▶ _Work instructions_
Write out the forum thread below word for word, from "Eagle Six wrote" to "2011-v3 (overclocked 20%)".
## begin Page excerpt
Kinvermark wrote on 3/14/2019, 12:12 PM

Actually, the Puget System Radeon VII review is up for those that are interested:

https://www.pugetsystems.com/labs/articles/DaVinci-Resolve-15-AMD-Radeon-VII-16GB-Performance-1382/
 

Eagle Six wrote on 3/14/2019, 12:25 PM

@Kinvermark Interesting, as I use Resolve 15.3 as my primary and cost is always a factor, Thank You for the link and the testing they do.

System Specs......
Corsair Obsidian Series 450D ATX Mid Tower
Asus X99-A II LGA 2011-v3, Intel X99 SATA 6 Gb/s USB 3.1/3.0 ATX Intel Motherboard
Intel Core i7-6800K 15M Broadwell-E, 6 core 3.4 GHz LGA 2011-v3 (overclocked 20%)
64GB Corsair Vengeance LPX DDR4 3200
Corsair Hydro Series H110i GTX 280mm Extreme Performance Liquid CPU Cooler
MSI Radeon R9 390 DirectX 12 8GB Video Card
Corsair RMx Series RM750X 740W 80 Plus Gold power pack
Samsung 970 EVO NVMe M.2 boot drive
Corsair Neutron XT 2.5 480GB SATA III SSD - video work drive
Western Digitial 1TB 7200 RPM SATA - video work drive
Western Digital Black 6TB 7200 RPM SATA 6Bb/s 128MB Cache 3.5 data drive

Bluray Disc burner drive
2x 1080p monitors
Microsoft Window 10 Pro
DaVinci Resolve Studio 16 pb2
SVP13, MVP15, MVP16, SMSP13, MVMS15, MVMSP15, MVMSP16

Kinvermark wrote on 3/14/2019, 12:32 PM

Just read it: Short answer - Radeon VII is better than the far more expensive 2080 ti for DR!

I guess it will be the same for Vegas Pro (assuming card is supported).

Note that DR does not have AMD VCE decode (or encode) support for h.264/265 files and STILL performs better than Nvidia.
## end Page excerpt
## begin Material
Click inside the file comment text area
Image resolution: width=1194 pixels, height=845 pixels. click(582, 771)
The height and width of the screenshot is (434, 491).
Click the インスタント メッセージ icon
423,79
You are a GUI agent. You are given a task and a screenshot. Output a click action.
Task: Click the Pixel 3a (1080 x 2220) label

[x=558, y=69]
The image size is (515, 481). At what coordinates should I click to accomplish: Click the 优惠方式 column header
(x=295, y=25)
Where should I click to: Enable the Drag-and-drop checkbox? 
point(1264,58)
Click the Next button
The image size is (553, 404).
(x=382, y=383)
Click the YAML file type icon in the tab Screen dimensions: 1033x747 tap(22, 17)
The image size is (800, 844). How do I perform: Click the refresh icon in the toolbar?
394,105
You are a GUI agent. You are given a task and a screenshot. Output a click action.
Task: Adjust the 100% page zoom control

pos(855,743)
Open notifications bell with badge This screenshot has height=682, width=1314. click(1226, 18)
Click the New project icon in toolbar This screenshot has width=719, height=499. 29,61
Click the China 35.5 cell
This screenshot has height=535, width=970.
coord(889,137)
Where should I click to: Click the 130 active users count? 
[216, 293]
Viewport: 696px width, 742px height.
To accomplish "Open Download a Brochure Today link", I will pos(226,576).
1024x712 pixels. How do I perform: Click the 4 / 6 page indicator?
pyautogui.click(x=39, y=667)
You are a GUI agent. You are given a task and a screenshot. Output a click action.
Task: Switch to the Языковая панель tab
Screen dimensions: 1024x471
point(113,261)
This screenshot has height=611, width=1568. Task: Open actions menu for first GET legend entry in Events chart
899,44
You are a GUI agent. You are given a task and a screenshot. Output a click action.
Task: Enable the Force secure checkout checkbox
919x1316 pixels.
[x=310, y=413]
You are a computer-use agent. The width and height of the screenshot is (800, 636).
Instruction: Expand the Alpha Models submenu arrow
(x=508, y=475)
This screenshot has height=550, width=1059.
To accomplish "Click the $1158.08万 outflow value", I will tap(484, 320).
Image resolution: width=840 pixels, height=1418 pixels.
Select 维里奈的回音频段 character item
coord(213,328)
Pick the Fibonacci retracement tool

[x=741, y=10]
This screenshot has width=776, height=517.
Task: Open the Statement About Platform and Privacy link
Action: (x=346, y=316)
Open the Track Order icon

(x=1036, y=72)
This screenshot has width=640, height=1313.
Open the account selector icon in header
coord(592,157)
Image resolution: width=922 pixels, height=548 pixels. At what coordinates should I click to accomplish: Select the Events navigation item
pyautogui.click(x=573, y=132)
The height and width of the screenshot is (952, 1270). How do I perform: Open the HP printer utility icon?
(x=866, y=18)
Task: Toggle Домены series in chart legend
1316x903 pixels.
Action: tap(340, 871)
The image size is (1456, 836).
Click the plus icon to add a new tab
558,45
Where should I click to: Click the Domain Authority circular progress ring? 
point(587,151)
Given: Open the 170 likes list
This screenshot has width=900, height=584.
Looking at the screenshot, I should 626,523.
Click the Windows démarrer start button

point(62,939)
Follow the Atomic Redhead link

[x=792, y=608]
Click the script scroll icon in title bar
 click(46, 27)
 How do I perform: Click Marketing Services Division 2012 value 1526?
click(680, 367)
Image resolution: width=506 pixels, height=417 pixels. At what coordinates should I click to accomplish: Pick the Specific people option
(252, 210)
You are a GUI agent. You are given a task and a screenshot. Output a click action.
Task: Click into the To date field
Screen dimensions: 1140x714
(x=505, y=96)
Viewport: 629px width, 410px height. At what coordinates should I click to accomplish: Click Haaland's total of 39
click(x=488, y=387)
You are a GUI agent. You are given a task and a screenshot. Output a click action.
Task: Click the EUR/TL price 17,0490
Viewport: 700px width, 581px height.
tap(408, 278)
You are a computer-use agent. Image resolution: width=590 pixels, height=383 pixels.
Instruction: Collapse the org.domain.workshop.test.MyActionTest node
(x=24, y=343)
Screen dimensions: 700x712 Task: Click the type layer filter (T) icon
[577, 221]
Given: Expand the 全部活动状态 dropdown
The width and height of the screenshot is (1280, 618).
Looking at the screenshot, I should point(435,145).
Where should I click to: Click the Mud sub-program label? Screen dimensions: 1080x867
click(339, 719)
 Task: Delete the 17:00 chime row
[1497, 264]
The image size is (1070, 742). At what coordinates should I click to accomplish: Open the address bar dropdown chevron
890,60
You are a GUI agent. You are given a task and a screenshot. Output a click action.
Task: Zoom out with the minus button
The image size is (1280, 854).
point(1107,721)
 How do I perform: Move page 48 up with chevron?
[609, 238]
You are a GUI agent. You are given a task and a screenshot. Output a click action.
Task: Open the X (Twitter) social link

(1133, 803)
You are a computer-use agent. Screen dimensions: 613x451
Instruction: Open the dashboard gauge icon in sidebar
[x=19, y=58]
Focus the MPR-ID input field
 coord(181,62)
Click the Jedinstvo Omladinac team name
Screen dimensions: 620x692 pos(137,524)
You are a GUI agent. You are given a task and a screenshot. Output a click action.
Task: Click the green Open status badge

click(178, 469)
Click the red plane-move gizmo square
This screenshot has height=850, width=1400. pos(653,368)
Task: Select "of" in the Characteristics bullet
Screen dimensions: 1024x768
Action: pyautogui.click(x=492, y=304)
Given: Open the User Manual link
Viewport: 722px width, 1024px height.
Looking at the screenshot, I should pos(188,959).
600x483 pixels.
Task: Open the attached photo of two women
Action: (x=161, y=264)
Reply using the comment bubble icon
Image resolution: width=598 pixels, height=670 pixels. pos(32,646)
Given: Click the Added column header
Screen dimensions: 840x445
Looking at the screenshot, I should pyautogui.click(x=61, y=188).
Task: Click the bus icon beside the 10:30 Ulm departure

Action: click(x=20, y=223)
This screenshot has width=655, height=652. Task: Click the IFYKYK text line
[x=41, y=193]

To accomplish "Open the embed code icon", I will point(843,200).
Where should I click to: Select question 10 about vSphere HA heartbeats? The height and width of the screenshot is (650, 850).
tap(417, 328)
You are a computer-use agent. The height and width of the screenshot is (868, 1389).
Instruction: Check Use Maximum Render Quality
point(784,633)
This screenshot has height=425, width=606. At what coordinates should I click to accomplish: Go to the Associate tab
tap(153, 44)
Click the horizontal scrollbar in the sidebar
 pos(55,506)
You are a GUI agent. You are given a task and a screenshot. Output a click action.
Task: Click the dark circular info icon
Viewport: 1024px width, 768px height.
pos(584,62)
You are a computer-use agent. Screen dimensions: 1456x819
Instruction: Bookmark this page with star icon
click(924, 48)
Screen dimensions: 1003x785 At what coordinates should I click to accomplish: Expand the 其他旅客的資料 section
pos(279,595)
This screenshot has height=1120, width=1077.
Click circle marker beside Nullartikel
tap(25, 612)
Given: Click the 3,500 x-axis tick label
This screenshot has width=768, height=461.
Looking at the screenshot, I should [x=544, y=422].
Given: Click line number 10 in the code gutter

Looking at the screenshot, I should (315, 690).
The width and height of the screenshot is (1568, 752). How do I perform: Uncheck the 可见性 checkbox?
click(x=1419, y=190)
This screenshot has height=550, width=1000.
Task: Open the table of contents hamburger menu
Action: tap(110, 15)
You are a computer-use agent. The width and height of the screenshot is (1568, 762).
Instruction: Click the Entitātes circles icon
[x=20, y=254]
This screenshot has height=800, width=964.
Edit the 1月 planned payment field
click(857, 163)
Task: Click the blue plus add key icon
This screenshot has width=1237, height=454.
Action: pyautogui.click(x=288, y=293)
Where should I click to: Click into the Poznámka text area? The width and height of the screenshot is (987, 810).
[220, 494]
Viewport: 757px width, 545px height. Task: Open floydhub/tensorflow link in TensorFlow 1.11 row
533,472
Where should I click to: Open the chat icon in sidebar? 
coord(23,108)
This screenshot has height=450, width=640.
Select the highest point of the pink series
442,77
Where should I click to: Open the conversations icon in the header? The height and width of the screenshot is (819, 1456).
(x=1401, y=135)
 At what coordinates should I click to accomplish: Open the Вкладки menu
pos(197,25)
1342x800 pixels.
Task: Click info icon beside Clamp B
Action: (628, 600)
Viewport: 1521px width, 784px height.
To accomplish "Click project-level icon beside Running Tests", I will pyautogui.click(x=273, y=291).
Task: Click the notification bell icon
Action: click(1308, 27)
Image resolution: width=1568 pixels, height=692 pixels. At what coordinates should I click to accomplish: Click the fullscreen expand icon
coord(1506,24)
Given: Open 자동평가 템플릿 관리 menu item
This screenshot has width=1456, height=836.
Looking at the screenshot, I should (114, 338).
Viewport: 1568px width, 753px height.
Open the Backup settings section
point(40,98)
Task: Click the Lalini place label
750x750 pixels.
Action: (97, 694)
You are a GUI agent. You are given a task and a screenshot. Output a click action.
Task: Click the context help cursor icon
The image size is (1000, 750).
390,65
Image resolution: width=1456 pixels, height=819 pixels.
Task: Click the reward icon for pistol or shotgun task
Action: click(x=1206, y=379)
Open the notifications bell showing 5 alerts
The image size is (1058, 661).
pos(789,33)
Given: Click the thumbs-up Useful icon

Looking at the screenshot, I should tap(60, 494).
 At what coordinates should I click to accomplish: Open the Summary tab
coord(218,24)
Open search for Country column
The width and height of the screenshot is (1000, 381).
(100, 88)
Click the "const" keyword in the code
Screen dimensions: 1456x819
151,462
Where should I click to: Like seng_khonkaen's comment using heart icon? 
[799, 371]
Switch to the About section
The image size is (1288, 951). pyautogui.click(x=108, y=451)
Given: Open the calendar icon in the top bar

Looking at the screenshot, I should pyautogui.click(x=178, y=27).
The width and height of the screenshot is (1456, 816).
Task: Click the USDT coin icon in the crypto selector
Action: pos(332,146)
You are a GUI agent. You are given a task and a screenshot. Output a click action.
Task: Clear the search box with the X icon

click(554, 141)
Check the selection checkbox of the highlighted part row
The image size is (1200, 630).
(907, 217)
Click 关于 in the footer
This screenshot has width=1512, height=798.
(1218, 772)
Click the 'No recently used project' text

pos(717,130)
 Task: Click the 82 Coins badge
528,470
## end Material
▶ _Worked answer_
Eagle Six wrote on 3/14/2019, 12:25 PM

@Kinvermark Interesting, as I use Resolve 15.3 as my primary and cost is always a factor, Thank You for the link and the testing they do.

System Specs......
Corsair Obsidian Series 450D ATX Mid Tower
Asus X99-A II LGA 2011-v3, Intel X99 SATA 6 Gb/s USB 3.1/3.0 ATX Intel Motherboard
Intel Core i7-6800K 15M Broadwell-E, 6 core 3.4 GHz LGA 2011-v3 (overclocked 20%)